I purchased a 2wd NH TD80D this week as well as a new 9' hay mower that weights 1200lbs. The tractor has no loader on it and I'm wondering about carrying this mower down the road. I haven't had a chance to hook it up yet. I know this tractor is capable of pulling this mower and cutting hay ground with it. My question really is how light the front end will be without a loader. I plan on getting a loader this fall so that will help I'm sure. The lift capacity of the arms are around 5500lbs. Should I find some weights for the front till I have a loader or should it be fine. I have a neighbor that has one but his is 4wd with a loader and he pulls a 10' no problem. Thanks for any response.


----------



## mlappin (Jun 25, 2009)

I would think with a mower thats less than a quarter of the lift capacity you should be fine.


----------



## stack em up (Mar 7, 2013)

I would think it would work just fine. Only one way to find out!


----------



## 8350HiTech (Jul 26, 2013)

If the loader in the fall is a certainty, I'd try it without weights. If it seems to need some added weight between now and then, maybe fill the front tires?


----------



## arfowler (Jan 10, 2012)

Unless turning on hills I think you should be ok. I been thinking of one that size, what kind of price and hours was it? Power shift or standard tranny?


----------



## jhudsonred (Mar 4, 2014)

Thanks yeah I'm hoping it's ok. I read up on some details about the weight. Said when lifted off ground 36%of the loads weight is transferred to the front. Plus I plan on putting some fluid in the rear tires.

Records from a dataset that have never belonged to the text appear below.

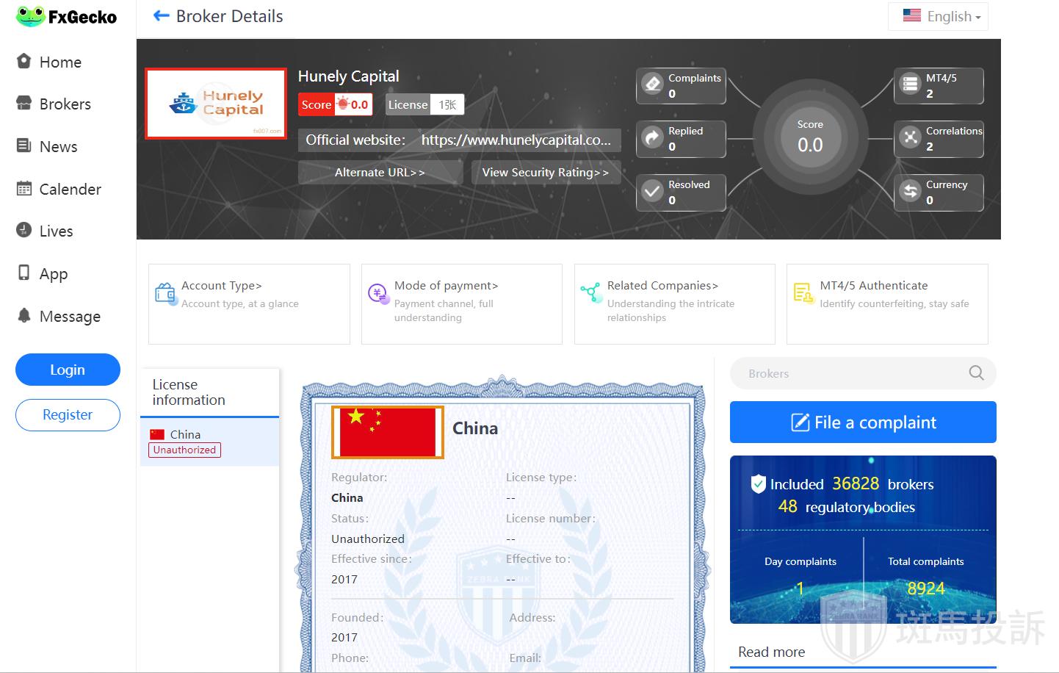Click File a complaint button
This screenshot has height=673, width=1059.
[x=863, y=422]
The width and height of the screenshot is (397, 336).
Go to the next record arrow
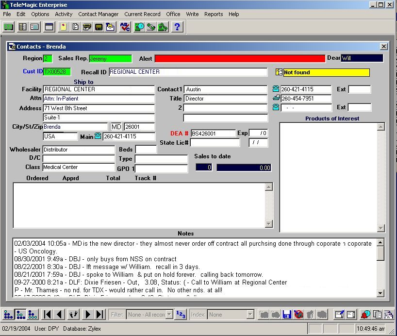[88, 315]
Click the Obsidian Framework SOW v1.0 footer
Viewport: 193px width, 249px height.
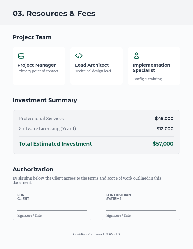[97, 234]
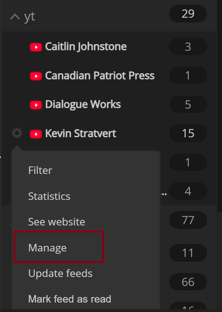Click the unread badge showing 15

(x=188, y=133)
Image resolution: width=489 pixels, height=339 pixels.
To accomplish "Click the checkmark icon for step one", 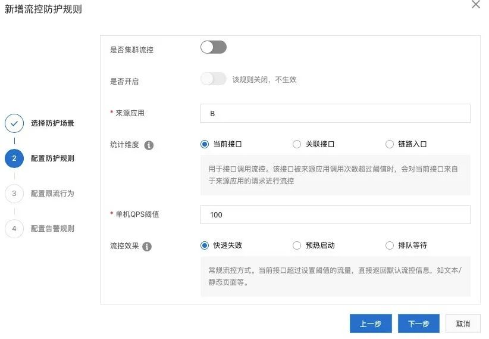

Standard shift. 12 fwd 12 reverse. Ours had only 500 hrs on it and we gave 18,500. It's in immaculate condition. 2008 model. Prices a bush-hog loader with joystick installed for 6500. Plan on putting that on this fall.


----------



## jr in va (Apr 15, 2015)

I'd definatly put fluid in the front tires or get the loader on sooner.Until then,keep your hand on the three point lever so you can drop it if the front end gets to bouncing .


----------



## jhudsonred (Mar 4, 2014)

I had plan on putting some fluid in the left rear for sure. Being a 2wd how much fluid should go in the front i wonder.


----------



## arfowler (Jan 10, 2012)

I currently run a TL90 fwa standard 12 speed but saw a TL80 2wd close by with @500 hrs guy was asking 18k. It looked pretty clean. Sounds like you got a nice deal. Disc mowers usually sit pretty tight to tractor so weight balance should work for you.


----------



## jhudsonred (Mar 4, 2014)

Yeah. I'm not sure the difference between the TL's and the TD's may be years. Idk. Yeah I wanted a little bigger tractor. Closer to 100hp. We have a 100 hp John Deere too that we cut and bale with. Just needed to add another mower and rake tractor. Hope this one pans out till I get a loader installed.


----------



## jhudsonred (Mar 4, 2014)

Cut hay all day and she handled it just fine. Thanks for all the replys.


----------



## jr in va (Apr 15, 2015)

jhudsonred said:


> I had plan on putting some fluid in the left rear for sure. Being a 2wd how much fluid should go in the front i wonder.


Should tell you in the Owner's manuel.It will depend on tire size.I wouldn't put fluid in one side without the other


----------



## rajela (Feb 15, 2014)

It will be just fine....just hook up and go. Your only talking 1,200 lb that is just one large roll of hay.


----------